Nell’ultimo ciclo economico, l’inflazione non si è mai materializzata nonostante un tasso di disoccupazione ai minimi da 50 anni. La decisione della Fed di iniziare ad alzare i tassi senza curarsene a partire da dicembre 2015 appare oggi un errore politico. La Fed sembra determinata a non ripetere lo stesso errore e il suo nuovo quadro di riferimento le permetterebbe di conservare un approccio accomodante molto più a lungo durante un’espansione. In prospettiva, anche se si sta profilando un tipo di ripresa molto diverso, ciò significa che l’attuale espansione è meno esposta al possibile freno di una stretta monetaria e ciò potrebbe finire per favorire uno scenario di surriscaldamento dell’economia. In fin dei conti per la Fed è sempre possibile cambiare nuovamente approccio negli anni a venire, ma in questo momento il nuovo quadro normativo sembra contribuire a migliorare la crescita economica e a favorire gli asset rischiosi.

Un ritorno alla piena occupazione potrebbe essere vicino e dovrebbe favorire un livello base più elevato di crescita economica nei prossimi anni.

Acquistare durante la flessione

Pur confermando le nostre prospettive positive per le azioni nel 2021, non ci sorprenderebbe assistere ad un periodo di consolidamento dopo il forte balzo dai minimi di marzo.

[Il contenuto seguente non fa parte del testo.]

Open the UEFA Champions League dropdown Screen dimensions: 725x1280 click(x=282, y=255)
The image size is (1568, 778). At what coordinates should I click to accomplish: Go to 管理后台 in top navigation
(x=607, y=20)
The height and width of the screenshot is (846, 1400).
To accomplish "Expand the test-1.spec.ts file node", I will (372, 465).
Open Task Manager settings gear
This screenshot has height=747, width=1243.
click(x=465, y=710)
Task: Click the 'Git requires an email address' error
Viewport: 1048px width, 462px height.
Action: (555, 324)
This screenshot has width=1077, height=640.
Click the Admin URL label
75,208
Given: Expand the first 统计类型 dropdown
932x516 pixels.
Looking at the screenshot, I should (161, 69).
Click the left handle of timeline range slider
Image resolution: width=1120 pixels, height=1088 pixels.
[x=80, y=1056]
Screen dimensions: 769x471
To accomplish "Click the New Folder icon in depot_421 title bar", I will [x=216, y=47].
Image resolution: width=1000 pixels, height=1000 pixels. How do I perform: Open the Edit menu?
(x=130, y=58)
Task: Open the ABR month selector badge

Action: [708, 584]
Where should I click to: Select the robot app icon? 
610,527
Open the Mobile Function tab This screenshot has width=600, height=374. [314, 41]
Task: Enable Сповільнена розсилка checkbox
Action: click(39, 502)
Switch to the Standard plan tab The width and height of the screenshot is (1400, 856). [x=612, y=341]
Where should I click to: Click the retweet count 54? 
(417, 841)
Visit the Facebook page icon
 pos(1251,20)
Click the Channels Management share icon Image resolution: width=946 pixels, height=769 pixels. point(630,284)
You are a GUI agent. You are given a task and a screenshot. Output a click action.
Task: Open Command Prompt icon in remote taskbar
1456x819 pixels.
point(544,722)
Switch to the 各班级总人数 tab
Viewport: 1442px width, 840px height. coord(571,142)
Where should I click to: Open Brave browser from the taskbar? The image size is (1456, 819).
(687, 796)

Diversi indicatori di sentiment mostrano elevati livelli di ottimismo e l’esposizione sembra eccessiva. I rapporti put/call hanno raggiunto livelli estremamente bassi il mese scorso, a indicare una minore copertura da una contrazione. Allo stesso modo, il rapporto tra spinte rialziste e ribassiste si colloca saldamente sopra quota tre nel sondaggio dell’Investor’s Intelligence, un livello in linea con il robusto ottimismo che ha preceduto le passate contrazioni. Siamo tuttavia convinti che una flessione nel prossimo trimestre offrirebbe un punto d’ingresso interessante per gli investitori di lungo termine, date le nostre aspettative di una conferma della robusta crescita economica nel corso dei prossimi anni, a beneficio della crescita degli utili e di un ulteriore apprezzamento delle azioni.